··· Passage provided ···
November 30, 2006

Honors

Zdenek P. Bazant, McCormick School Professor and Walter P. Murphy Professor of Civil and Environmental Engineering, has been elected as a Foreign Member of the Accademia Nazionale dei Lincei, the Italian National Academy. The induction ceremony will take place in Rome in June 2007.

The Accademia Nazionale dei Lincei was founded in 1603 and is the oldest honorific scientific academy in the world. Seated in Rome across the river from the Vatican in Palazzo Corsini, the academy counts Galileo among its earliest members. The academy is limited to 184 members and approximately 40 foreign members. Of foreign members, Bazant is one of only two engineers.

Bazant discovered the non-statistical (energetic) size effect on the strength structures consisting of brittle heterogeneous materials such as concrete, fiber composites, tough ceramics and rock or sea ice, and is known as a world leader in research on scaling in solid mechanics.

He is the recipient of numerous awards and honors and is a member of the National Academy of Sciences, the National Academy of Engineering, the Austrian Academy of Sciences, the Engineering Academy of Czech Republic and the Academia di Scienze e Lettere (Milan).

Linda Broadbelt, professor of chemical and biological engineering, has received a Fulbright Award for 2006-07.

During her year as a Fulbright Distinguished Scholar, she will work at Imperial College London with Professor Donna Blackmond and her research group to study asymmetric catalysis using amino acids as organocatalysts. Broadbelt will be applying computational quantum chemical methods to help unravel mechanisms of asymmetric catalytic reactions that are currently being studied experimentally in Professor Blackmond’s laboratory.

The study of asymmetric reactions has implications for the pharmaceutical industry, where molecules with a given “handedness” for targeted therapeutic applications are sought, and also addresses fundamental questions about the chemical origin of life on Earth and our homochirality.
··· Data for analysis ···
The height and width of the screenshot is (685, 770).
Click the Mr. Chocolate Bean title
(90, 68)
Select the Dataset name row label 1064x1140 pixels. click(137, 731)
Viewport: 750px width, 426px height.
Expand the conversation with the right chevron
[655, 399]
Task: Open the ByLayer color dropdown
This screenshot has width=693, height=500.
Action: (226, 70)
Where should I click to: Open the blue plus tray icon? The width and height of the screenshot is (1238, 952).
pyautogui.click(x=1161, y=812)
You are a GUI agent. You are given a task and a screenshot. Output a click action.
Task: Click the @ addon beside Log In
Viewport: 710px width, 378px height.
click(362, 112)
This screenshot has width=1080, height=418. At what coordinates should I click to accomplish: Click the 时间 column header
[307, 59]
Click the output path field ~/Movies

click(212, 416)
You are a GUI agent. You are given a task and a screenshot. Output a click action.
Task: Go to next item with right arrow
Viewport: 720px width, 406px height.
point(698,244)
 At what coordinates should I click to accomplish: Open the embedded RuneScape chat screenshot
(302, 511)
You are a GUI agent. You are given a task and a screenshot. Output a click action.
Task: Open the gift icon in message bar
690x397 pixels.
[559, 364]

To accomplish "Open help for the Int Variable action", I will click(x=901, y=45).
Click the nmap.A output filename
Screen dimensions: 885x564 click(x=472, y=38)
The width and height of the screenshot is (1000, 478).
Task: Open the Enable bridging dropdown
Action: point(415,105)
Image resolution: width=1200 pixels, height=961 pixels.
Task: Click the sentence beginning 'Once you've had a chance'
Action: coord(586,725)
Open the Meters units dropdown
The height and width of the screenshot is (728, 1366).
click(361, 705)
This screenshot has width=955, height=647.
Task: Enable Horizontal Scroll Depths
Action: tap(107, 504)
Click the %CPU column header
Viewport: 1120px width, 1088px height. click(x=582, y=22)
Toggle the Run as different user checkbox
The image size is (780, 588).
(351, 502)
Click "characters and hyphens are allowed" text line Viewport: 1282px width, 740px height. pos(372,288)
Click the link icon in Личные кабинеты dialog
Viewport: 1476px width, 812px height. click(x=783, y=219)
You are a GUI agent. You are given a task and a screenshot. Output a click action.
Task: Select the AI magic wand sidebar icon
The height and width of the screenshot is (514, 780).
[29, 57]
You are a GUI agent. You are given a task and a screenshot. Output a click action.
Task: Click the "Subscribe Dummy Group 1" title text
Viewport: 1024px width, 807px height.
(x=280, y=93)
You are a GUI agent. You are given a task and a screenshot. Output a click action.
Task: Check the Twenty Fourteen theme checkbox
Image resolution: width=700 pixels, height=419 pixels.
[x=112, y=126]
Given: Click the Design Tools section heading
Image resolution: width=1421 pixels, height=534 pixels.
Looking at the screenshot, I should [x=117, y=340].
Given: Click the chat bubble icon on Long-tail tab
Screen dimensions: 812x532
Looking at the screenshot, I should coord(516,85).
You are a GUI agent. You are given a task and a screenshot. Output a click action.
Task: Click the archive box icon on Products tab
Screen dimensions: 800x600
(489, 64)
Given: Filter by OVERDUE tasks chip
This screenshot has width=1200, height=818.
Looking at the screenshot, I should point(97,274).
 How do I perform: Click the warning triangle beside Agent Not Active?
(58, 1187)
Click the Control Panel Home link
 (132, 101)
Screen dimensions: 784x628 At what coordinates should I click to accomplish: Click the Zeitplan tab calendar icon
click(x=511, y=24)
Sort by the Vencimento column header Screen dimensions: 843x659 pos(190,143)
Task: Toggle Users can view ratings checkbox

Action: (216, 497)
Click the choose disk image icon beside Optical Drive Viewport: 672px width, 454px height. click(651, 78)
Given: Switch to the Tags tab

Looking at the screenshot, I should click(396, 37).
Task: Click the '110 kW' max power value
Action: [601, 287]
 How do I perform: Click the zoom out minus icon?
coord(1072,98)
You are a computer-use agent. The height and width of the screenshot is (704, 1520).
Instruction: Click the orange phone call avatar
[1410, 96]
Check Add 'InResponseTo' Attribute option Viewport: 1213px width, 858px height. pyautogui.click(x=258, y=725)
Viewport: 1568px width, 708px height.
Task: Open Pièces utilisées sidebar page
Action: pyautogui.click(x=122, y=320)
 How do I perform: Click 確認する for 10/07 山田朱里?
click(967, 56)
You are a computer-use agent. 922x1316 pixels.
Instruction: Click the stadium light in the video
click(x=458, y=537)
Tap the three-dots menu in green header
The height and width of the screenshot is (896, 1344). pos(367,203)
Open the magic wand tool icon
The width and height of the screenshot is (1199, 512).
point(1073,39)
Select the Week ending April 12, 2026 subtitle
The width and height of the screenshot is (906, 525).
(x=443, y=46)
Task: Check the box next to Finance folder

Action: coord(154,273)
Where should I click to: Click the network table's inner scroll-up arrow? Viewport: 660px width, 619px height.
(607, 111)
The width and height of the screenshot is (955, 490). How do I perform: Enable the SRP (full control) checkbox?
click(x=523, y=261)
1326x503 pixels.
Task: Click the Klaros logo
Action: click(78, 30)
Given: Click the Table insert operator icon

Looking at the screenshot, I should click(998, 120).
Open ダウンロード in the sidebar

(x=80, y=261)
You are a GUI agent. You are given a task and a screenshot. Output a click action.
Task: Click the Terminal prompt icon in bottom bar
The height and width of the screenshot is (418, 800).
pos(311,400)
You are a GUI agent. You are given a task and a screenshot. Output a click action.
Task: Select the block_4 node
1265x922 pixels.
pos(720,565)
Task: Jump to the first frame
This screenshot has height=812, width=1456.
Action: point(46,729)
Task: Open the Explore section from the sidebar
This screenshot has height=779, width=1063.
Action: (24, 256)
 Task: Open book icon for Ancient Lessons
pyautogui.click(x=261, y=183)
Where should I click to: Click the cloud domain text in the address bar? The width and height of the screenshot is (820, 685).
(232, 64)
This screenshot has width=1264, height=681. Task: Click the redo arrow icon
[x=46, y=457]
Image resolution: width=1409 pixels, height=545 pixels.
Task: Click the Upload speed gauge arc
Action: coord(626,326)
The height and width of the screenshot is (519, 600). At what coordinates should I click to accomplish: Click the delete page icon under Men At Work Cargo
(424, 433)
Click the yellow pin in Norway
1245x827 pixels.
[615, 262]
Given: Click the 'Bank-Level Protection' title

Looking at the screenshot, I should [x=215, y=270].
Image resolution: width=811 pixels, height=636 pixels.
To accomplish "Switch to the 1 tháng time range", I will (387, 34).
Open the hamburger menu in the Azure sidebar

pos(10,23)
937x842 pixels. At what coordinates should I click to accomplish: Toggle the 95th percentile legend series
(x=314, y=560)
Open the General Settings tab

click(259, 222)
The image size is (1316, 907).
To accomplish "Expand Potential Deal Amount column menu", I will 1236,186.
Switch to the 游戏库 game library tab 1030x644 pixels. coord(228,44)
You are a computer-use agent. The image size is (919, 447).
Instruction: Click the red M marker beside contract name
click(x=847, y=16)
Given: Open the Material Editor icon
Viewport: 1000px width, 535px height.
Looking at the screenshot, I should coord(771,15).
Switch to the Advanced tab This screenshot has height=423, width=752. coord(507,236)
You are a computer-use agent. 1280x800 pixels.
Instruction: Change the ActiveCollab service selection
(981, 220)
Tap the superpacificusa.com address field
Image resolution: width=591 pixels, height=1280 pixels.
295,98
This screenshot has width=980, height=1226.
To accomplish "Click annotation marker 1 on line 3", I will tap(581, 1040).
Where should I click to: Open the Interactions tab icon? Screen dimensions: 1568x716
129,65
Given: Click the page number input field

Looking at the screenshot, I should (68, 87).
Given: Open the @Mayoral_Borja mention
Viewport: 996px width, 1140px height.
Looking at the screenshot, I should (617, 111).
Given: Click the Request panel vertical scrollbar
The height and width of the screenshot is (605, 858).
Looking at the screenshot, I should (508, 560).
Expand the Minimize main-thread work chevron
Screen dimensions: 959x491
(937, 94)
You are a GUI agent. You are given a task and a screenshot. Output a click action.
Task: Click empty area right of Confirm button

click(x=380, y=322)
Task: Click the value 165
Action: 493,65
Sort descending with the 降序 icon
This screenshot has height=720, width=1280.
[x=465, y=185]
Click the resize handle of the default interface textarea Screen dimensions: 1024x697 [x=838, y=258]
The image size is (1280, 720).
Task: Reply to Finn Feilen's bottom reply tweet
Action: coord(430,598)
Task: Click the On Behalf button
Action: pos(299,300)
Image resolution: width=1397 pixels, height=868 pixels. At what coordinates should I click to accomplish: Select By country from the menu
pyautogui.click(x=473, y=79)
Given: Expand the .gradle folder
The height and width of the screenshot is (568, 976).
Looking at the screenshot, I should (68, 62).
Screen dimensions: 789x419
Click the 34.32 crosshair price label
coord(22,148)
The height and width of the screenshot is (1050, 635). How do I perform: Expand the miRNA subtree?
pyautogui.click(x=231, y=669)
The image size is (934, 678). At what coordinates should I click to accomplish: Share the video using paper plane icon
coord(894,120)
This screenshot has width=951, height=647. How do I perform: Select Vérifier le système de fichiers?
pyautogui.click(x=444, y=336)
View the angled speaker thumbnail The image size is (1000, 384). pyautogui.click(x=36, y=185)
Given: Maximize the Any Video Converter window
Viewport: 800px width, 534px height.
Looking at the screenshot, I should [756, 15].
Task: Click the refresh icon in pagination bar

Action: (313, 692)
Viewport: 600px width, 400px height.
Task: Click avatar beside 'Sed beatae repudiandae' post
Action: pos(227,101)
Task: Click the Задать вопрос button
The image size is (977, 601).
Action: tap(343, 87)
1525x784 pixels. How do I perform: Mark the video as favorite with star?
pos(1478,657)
···
● **Your tasks**:
1. Rewrite the honors announcement starting at "He is the recipient" and ending at "Professor Blackmond’s laboratory.", putting "Fulbright grant" in place of "Fulbright Award".
2. Carry on the faculty honors announcement past its final sentence.

● **Exercise results**:
1.
He is the recipient of numerous awards and honors and is a member of the National Academy of Sciences, the National Academy of Engineering, the Austrian Academy of Sciences, the Engineering Academy of Czech Republic and the Academia di Scienze e Lettere (Milan).

Linda Broadbelt, professor of chemical and biological engineering, has received a Fulbright grant for 2006-07.

During her year as a Fulbright Distinguished Scholar, she will work at Imperial College London with Professor Donna Blackmond and her research group to study asymmetric catalysis using amino acids as organocatalysts. Broadbelt will be applying computational quantum chemical methods to help unravel mechanisms of asymmetric catalytic reactions that are currently being studied experimentally in Professor Blackmond’s laboratory.

2.
Broadbelt joined Northwestern in 1994 and was appointed the Donald and June Brewer Junior Professor from 1994-96. Her research and teaching interests are in the areas of multiscale modeling, complex kinetics modeling, environmental catalysis, novel biochemical pathways and polymerization/depolymerization kinetics.

Aaron Cassidy, lecturer in composition at the School of Music, received a 2006-07 ASCAPLUS Award — Concert Music Division.

The award was presented by the American Society of Composers, Authors and Publishers (ASCAP) to reflect the organization’s continuing commitment to assist and encourage ASCAP composers. ASCAP is a membership association of more than 260,000 U.S. composers, songwriters, lyricists and music publishers of every kind of music.

Awards are granted by an independent panel and are based upon the unique prestige value of each writer’s catalog of original compositions, as well as recent performances.

Cassidy is a young composer of experimental music. His works are gaining widespread exposure with performances in the United States, Mexico, Austria, the Netherlands, Croatia, England, France, Sweden, Germany and Australia.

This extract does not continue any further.